■ **DIRECTIONS FOR THIS TASK**: Bring together copies of the lines in the data below that contain the word "tooltip".
++++
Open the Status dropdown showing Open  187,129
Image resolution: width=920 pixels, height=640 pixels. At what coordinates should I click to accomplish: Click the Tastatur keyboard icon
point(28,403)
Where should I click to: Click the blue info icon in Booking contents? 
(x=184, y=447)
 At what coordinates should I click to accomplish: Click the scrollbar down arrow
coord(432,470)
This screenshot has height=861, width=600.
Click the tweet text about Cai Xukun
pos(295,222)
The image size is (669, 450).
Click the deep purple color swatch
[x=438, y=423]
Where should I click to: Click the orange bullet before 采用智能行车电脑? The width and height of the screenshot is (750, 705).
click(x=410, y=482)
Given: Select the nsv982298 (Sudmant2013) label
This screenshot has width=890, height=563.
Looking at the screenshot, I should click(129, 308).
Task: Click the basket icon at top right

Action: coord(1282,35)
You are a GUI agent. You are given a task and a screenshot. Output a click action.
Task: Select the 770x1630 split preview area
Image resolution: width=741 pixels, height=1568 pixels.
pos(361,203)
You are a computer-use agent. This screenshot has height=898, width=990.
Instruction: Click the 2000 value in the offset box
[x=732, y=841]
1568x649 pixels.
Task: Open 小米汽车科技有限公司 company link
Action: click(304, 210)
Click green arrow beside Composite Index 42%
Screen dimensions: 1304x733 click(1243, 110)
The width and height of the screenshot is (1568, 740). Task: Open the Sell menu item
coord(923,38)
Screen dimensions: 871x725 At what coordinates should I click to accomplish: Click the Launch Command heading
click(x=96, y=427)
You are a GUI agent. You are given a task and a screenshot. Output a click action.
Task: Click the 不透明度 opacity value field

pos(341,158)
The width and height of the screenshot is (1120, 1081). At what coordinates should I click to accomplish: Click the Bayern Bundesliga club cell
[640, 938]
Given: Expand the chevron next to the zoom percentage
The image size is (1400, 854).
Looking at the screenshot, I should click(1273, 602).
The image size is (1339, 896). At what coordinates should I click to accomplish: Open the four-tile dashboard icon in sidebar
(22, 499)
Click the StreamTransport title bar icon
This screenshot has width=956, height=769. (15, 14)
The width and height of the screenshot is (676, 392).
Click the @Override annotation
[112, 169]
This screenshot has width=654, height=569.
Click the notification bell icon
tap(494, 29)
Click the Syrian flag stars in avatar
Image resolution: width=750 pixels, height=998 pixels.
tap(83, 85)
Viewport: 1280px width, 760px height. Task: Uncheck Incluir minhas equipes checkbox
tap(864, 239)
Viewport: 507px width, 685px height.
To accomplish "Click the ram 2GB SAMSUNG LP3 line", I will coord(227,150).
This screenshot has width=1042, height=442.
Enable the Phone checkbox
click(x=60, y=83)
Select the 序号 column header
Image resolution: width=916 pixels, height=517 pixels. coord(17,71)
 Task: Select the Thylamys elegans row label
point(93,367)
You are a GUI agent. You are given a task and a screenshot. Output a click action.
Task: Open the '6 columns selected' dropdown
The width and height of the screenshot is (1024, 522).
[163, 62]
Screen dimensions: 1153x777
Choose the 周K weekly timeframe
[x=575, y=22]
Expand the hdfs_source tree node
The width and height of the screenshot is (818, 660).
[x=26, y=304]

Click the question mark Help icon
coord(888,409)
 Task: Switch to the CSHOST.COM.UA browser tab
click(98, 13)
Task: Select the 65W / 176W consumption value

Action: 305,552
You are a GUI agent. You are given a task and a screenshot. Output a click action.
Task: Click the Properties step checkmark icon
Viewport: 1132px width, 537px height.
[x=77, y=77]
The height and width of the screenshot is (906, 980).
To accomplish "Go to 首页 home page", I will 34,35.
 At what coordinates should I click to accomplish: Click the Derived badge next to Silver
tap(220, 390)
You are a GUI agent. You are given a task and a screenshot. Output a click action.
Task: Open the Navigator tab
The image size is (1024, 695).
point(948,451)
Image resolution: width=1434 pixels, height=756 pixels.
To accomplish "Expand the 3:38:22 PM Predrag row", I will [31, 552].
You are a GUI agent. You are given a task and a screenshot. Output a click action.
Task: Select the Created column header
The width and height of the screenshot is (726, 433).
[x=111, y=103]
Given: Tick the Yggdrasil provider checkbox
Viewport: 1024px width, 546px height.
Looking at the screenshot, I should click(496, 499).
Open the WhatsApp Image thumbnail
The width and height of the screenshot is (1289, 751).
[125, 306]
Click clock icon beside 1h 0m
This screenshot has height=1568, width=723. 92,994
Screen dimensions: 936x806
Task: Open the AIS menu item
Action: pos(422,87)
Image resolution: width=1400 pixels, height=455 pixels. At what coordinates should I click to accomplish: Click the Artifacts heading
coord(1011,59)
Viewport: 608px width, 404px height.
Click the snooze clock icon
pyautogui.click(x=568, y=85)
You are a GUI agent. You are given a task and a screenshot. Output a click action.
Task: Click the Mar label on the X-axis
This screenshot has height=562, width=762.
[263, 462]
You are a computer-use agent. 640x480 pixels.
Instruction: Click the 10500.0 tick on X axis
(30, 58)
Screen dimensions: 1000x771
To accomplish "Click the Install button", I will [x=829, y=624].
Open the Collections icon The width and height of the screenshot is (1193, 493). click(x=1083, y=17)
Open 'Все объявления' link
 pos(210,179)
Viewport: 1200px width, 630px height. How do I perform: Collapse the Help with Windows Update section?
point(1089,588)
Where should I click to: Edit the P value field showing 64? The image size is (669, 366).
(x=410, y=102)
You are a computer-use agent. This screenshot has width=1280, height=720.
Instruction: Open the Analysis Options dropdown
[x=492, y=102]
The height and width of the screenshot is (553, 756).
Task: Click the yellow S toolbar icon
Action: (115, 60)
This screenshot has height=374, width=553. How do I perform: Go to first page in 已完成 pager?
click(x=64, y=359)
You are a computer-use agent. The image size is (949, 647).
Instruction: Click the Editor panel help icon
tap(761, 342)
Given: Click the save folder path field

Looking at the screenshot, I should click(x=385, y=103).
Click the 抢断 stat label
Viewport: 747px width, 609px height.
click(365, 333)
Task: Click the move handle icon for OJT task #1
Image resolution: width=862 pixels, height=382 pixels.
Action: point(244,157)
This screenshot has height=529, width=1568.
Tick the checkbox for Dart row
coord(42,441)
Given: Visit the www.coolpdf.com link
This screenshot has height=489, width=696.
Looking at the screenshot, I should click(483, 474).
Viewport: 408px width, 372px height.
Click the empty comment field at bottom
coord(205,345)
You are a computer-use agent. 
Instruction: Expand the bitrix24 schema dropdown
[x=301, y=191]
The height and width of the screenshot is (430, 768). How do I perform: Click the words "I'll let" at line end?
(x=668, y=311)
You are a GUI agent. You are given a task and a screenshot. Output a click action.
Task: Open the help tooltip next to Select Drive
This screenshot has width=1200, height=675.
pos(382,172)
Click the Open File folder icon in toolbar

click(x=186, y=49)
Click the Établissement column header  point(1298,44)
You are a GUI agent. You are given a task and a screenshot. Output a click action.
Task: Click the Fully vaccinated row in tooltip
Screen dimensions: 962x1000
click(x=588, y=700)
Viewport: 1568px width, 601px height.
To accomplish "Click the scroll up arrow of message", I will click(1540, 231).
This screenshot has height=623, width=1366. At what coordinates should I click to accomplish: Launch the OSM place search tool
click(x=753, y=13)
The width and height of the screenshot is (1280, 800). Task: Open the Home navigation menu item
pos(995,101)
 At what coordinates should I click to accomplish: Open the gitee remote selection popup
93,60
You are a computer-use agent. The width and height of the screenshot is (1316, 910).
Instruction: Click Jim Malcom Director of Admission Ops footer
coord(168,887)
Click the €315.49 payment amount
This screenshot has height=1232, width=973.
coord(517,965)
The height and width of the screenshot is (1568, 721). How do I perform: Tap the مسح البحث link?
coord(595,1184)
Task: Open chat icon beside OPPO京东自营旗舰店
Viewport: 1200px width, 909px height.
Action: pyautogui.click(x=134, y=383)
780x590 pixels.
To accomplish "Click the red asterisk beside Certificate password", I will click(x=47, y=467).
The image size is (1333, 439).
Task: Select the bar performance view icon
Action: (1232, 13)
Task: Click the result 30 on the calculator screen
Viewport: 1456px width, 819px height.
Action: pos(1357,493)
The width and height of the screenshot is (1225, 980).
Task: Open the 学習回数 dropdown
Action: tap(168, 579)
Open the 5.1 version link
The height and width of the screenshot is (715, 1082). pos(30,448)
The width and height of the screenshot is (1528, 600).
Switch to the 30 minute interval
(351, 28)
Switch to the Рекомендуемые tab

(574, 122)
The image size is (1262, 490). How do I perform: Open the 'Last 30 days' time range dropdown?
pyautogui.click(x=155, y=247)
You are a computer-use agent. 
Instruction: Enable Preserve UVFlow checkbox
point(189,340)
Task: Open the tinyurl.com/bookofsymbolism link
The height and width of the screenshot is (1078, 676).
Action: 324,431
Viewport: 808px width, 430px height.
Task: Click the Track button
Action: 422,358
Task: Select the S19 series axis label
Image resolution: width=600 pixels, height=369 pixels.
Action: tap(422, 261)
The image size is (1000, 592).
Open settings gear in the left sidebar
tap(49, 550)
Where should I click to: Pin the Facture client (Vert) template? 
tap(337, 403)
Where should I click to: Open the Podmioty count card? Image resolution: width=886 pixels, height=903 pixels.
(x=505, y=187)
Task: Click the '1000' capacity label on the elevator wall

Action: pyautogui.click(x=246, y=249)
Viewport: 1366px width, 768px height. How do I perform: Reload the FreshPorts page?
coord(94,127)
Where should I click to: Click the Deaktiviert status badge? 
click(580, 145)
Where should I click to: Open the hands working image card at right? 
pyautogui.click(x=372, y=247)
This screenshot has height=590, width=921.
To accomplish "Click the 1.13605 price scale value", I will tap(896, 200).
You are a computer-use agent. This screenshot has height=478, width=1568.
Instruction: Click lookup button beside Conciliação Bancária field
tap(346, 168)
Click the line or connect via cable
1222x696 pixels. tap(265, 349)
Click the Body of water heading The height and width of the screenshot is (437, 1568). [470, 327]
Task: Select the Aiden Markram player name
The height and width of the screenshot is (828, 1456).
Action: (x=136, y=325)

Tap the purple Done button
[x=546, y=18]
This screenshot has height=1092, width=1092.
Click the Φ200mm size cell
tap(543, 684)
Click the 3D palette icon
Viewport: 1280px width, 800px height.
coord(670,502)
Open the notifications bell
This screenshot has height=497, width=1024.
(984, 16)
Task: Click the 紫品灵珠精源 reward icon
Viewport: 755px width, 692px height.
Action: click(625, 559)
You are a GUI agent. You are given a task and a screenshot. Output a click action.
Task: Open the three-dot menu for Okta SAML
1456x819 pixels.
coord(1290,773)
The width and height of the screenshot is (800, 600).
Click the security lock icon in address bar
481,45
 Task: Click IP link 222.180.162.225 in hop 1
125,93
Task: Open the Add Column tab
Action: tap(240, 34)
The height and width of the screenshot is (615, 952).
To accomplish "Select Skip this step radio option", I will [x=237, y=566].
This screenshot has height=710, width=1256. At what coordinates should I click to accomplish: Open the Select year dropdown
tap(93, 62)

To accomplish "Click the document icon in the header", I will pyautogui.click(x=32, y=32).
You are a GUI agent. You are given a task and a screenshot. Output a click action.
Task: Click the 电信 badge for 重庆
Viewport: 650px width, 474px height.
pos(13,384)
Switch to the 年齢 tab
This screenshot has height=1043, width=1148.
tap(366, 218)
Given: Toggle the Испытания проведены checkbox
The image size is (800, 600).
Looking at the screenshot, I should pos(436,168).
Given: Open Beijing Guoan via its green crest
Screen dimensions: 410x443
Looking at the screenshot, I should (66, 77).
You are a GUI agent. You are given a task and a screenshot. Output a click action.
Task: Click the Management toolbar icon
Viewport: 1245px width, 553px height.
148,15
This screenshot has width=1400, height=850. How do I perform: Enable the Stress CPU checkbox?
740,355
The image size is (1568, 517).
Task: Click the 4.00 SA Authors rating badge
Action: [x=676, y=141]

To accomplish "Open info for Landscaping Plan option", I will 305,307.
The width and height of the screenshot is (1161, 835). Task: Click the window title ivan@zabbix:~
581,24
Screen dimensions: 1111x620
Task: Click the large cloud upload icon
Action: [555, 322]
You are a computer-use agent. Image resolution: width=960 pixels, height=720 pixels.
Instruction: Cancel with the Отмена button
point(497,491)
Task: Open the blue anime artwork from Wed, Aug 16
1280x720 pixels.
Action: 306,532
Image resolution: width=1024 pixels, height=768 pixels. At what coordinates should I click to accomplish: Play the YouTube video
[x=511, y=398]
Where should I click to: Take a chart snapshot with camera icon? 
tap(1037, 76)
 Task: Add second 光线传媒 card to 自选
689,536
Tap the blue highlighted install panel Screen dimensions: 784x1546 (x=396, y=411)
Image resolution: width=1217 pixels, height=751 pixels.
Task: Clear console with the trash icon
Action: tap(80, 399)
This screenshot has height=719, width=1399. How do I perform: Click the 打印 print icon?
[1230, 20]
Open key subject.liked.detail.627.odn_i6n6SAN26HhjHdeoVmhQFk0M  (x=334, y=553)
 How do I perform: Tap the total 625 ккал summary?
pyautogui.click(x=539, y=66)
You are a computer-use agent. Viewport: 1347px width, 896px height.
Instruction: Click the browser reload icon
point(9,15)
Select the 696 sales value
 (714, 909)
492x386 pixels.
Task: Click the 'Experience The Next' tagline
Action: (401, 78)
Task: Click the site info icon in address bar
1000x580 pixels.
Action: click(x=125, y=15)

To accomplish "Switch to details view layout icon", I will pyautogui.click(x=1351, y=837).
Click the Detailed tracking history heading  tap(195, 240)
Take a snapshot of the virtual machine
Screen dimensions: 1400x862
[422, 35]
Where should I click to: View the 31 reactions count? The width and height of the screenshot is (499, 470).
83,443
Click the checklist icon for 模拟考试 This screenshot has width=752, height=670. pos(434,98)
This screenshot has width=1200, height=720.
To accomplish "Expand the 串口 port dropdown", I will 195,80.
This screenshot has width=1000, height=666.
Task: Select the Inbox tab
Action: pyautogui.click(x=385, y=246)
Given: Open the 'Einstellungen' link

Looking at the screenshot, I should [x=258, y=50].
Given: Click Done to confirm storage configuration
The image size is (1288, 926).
++++
■ **RESPONSE TO THE TASK**:
Task: Open the help tooltip next to Select Drive
Task: Click the Fully vaccinated row in tooltip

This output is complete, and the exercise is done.